Re: Variant locales?

From: Peter_Constable@sil.org
Date: Mon Apr 22 2002 - 14:40:06 EDT


On 04/22/2002 12:06:18 PM Michael Everson wrote:

>At 09:32 -0700 2002-04-22, Deborah Goldsmith wrote:
>>I had a recent inquiry from inside Apple as to whether there was a
>>registry of variants of the standard ISO locales, e.g. ja_JP.kana
>>for Japanese written only with kana. Does anyone know if there is
>>any standard that attempts to describe such things?
>
>The cultural registry at DKUUG can do that kind of thing, but I don't
>think it is very highly stocked. For some of these things you can
>combine language and country codes fairly freely.

Before suggesting that one freely combine language and country codes (not
that that will help in this particular case), I'd like to mention the paper
I'll be presenting at IUC21, in which I suggest the need for (and propose a
draft of) a model for language-related categories that are of interest for
IT purposes. As it quite obvious, the distinction Deborah is needing to
make is not language -- it's all Japanaese -- or country -- it's all Japan;
rather, she's distinguishing between *writing systems* -- a notion that is
closely related to but distinct from language. In that paper, I suggest
that country is not generally appropriate for distinguishing writing
systems (because writing system distinctions don't generally match national
borders). Country can be relevant for distinguish *orthographies*, i.e.
spelling conventions and things closely associated with spelling
conventions (e.g. hyphenation), but not for distinguishing writing systems.
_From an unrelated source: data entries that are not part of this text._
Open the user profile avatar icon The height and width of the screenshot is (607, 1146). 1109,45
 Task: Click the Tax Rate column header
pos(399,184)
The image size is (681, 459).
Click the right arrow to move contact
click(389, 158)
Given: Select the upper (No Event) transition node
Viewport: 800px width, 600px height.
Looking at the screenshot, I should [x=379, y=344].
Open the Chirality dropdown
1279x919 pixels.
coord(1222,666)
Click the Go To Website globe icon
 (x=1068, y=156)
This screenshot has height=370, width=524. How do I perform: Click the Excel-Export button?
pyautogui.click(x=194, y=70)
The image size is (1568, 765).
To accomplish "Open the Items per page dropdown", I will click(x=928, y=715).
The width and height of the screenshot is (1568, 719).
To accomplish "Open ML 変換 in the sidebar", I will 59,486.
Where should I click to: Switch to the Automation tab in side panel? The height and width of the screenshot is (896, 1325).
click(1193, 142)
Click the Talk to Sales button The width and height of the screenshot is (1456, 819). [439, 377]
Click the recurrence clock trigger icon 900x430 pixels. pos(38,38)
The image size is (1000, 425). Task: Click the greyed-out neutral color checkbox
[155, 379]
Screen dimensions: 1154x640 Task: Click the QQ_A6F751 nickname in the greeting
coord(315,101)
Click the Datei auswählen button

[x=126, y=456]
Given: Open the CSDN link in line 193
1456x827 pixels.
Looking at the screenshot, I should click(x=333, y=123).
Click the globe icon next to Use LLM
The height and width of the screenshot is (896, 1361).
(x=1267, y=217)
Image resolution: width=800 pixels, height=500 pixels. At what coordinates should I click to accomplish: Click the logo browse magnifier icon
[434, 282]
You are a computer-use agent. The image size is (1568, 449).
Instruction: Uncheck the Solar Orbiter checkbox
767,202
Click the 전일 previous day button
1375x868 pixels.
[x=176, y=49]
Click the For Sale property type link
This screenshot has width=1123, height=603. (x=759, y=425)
In the model I propose, orthographies are defined by qualifying a writing
system, and not the other way around (e.g. US and UK share the same writing
system but use different spelling, thus orthography is the more restrictive
notion). Since country codes are useful in relation to orthographies, and
since orthographies are derived from writing systems, I suggest that
writing system qualifiers should be more closely positioned in relation to
the individual language ID portion of the overal identifier. Thus (using
hypothetical tags) ja-kana-JP rather than ja-JP-kana.

I don't discuss this at length in the paper, but I also think it is not a
good idea in the long run for us to make this a *locale* distinction: just
because there's a difference in writing system, it doesn't mean that a
whole bunch of parameters that aren't necessarily linguistically-dependent
at all (e.g. number formats) are going to change.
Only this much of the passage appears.